Trajectory segmentation involves the identification of indoor and outdoor parts as well as activities such as walking, driving from pre-processed space-time tracks. Our algorithm uses spatiotemporal centroids identified in the last step as seed indoor points and searches segments back and forth from the indoor centroid and assign those with very low speed indoor segments until speed starts to pick up. Besides criteria such as speed and duration of tracking points, spatial topology with regard to buildings is also used to label segments to corresponding categories. During this step, identified indoor segments are adjusted to geometries of the corresponding buildings. Activities such as attending a class, dining in the cafeteria, studying in the library, working out in the gym, etc. can be differentiated based on knowledge of the buildings’ usages.
The participants’ trajectories were used to model their space-time activities for the semester under study. The assumption was that individuals’ habitual behaviour in their activity space tends to repeat over time and thus tracking data sometime within the flu season could reveal useful information and patterns that are relevant to flu infections that happen in the season. This assumption is supported by recent research that models human mobility patterns concluding that humans are habitual animals whose space-time behaviours “follow simple reproducible patterns”  and that especially for university students activity patterns could be very similar from week to week during a particular semester as their class schedules are set.
Density surfaces. The activity density pattern of the participants could be examined using density surface visualization as described in [33, 59]. The density of different activities at different campus locations is visualized and the different patterns between the infected and non-infected may be examined. We developed a visualization tool that enables the mapping of three options of density surfaces . With the first option, all vertices from the trajectory data are used to calculate kernel densities of the points. The second option calculates and displays density of individual paths travelled. And the third option re-samples the trajectory data using a set time interval and maps the densities of points spread evenly in time. This option is designed for tracking devices that collect tracking points in irregular time intervals due to varying sensitivity of the devices under various physical conditions or segmented trajectories, such as the child tracker we employed in our study. While density visualizations may help reveal overall patterns in the data, we could benefit from highlighting certain time periods to detect more detailed clusters and patterns. Temporal focusing  is a necessary addition to the control of a density surface visualization interface to allow for highlighting specific time periods and focusing on the selected sub-set of data for density surface calculation and visualization.
Connection analysis. Connection analysis was conducted in our study in an attempt to identify strong connections among places of interests based on the trajectory data collected. For example, our study collected pedestrian trajectories on a university campus. Students walk to different buildings for taking classes, dining, and other purposes. A connection is a link represented by one or multiple segments in the collected trajectory data indicating a student has travelled from one building to another. Such connections can be derived from segmented trajectory data and the strength of each connection can be also determined by the volume of traffic that populates it. A connection analysis may help identify popular connections among campus buildings and infer typical activity sequences on campus. Hotspots such as those buildings with the most outbound or inbound traffic and hubs that connect the most trafficked places by a certain group of students (such as those who were infected by flu) may also be identified.

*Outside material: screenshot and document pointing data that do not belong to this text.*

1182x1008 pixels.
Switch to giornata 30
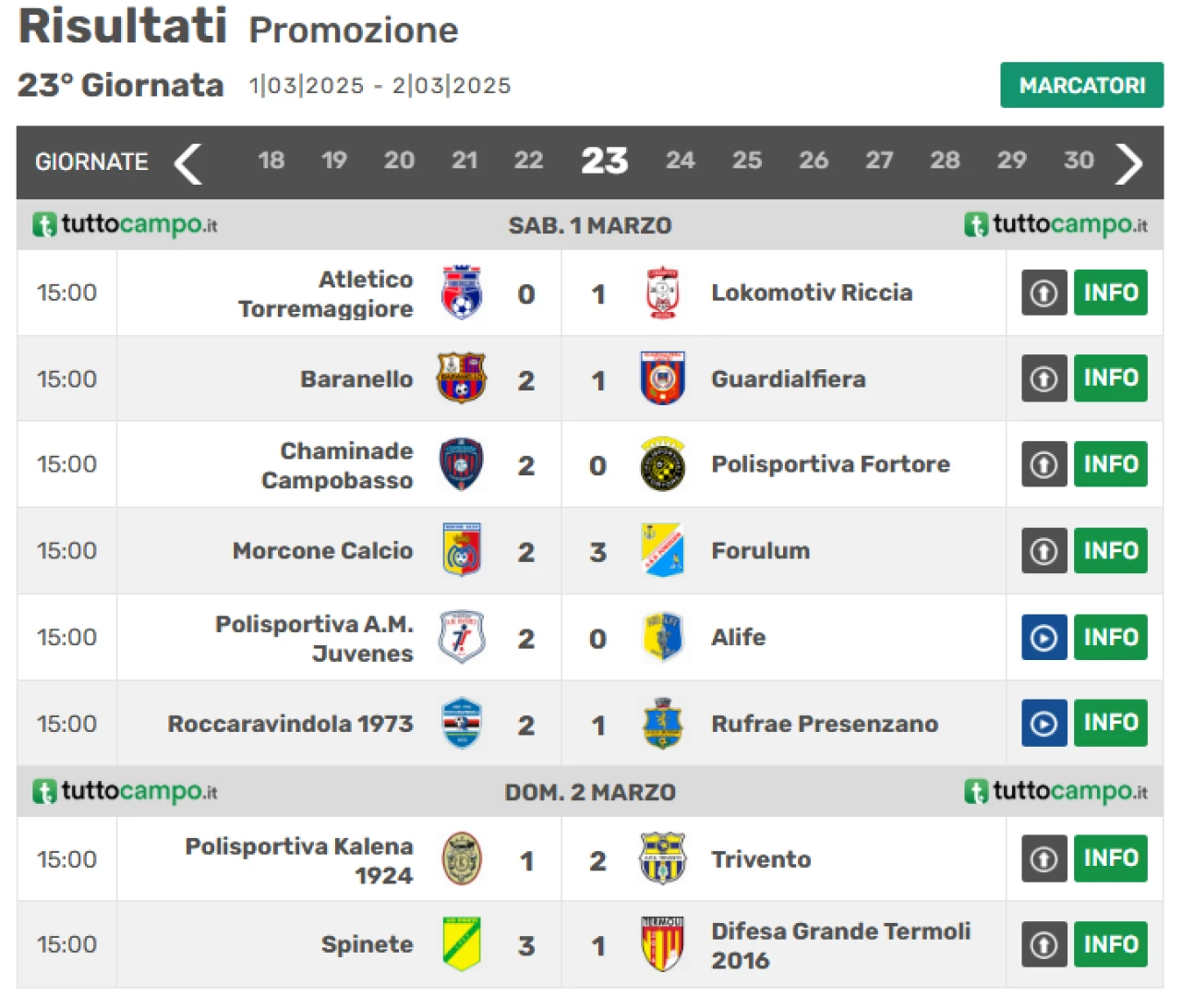click(1079, 161)
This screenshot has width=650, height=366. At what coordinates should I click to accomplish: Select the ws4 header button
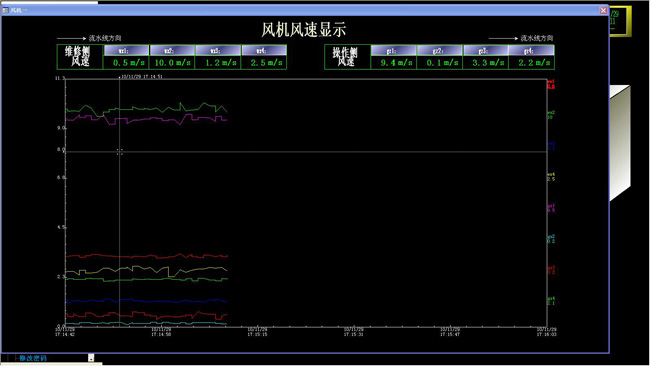264,51
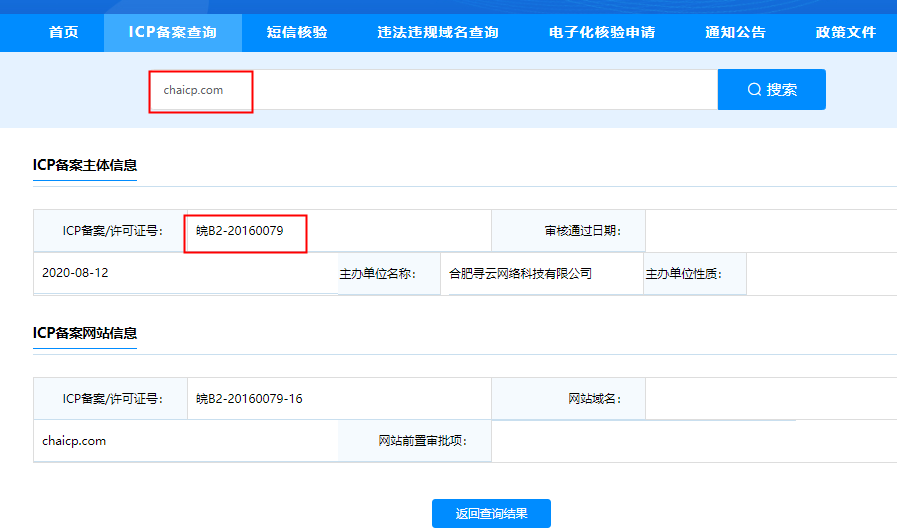Click the ICP备案网站信息 section heading

point(85,333)
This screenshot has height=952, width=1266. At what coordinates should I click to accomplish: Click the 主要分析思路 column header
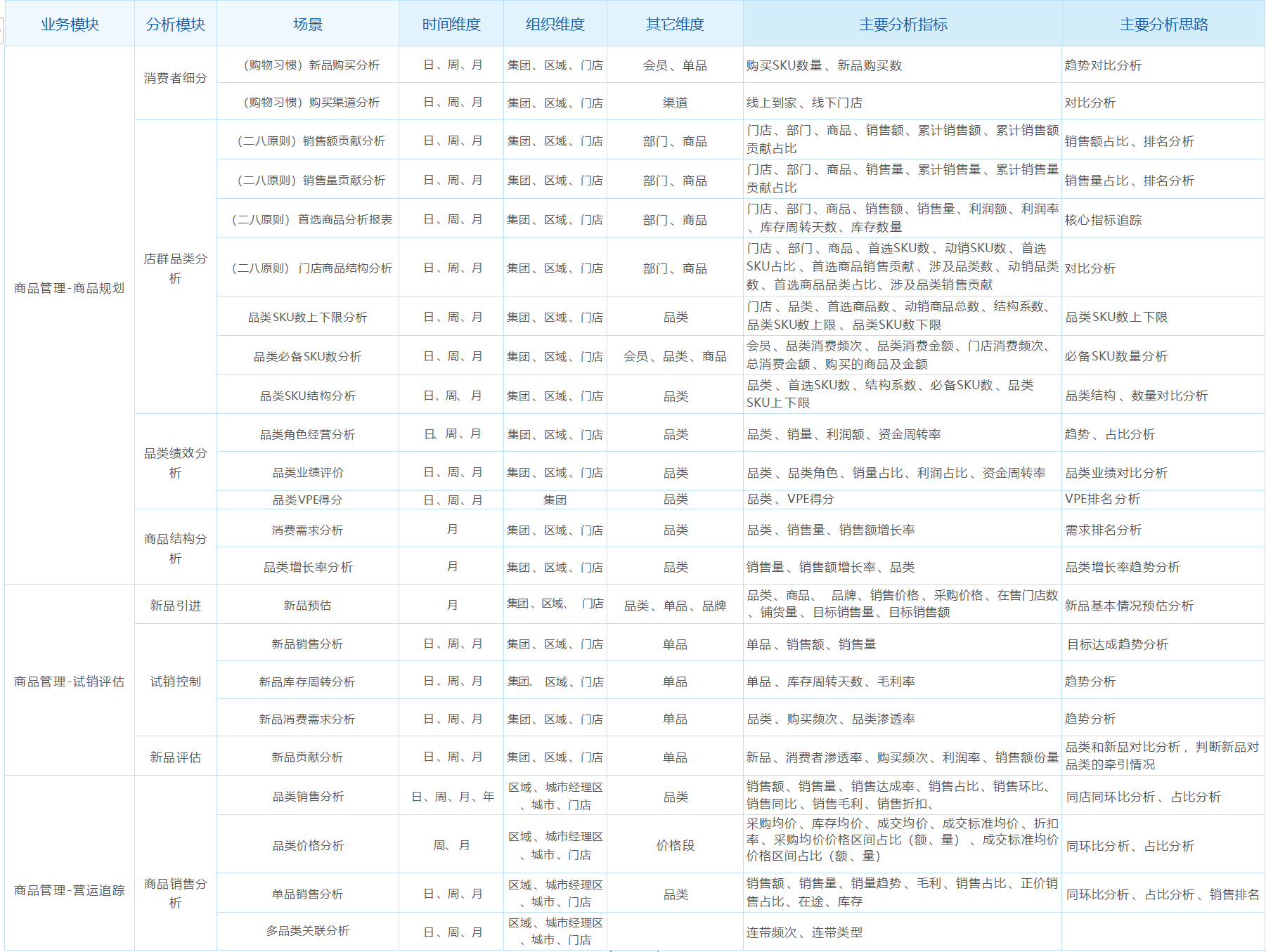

A raw trajectory obtained from a student recording half day of his activity on campus using one of our A-GPS devices is illustrated in Figure 3a. The trajectory is displayed in 2D thus the time dimension is not shown. The campus buildings are shown as the spatial reference. It is noted that some portion of the trajectory close to a campus building appears to be noisy (indicated by the spiky portion of the track). This is caused by weak GPS signals around and inside buildings. The spike can sometimes reach very far due to the low-accuracy of positioning when the device is indoors. We employed the automatic pre-processing algorithm on the raw data and conducted spatiotemporal segmentation. Figure 3b shows the pre-processed trajectory and Figure 3c displays the segmented trajectory with color-coded indoor and outdoor segments in the space-time cube with reference to photo imagery and campus buildings. The horizontal dimensions represent space and the vertical dimension is time. While oblique lines indicate movement in space, straight segments should represent stays over a period of time.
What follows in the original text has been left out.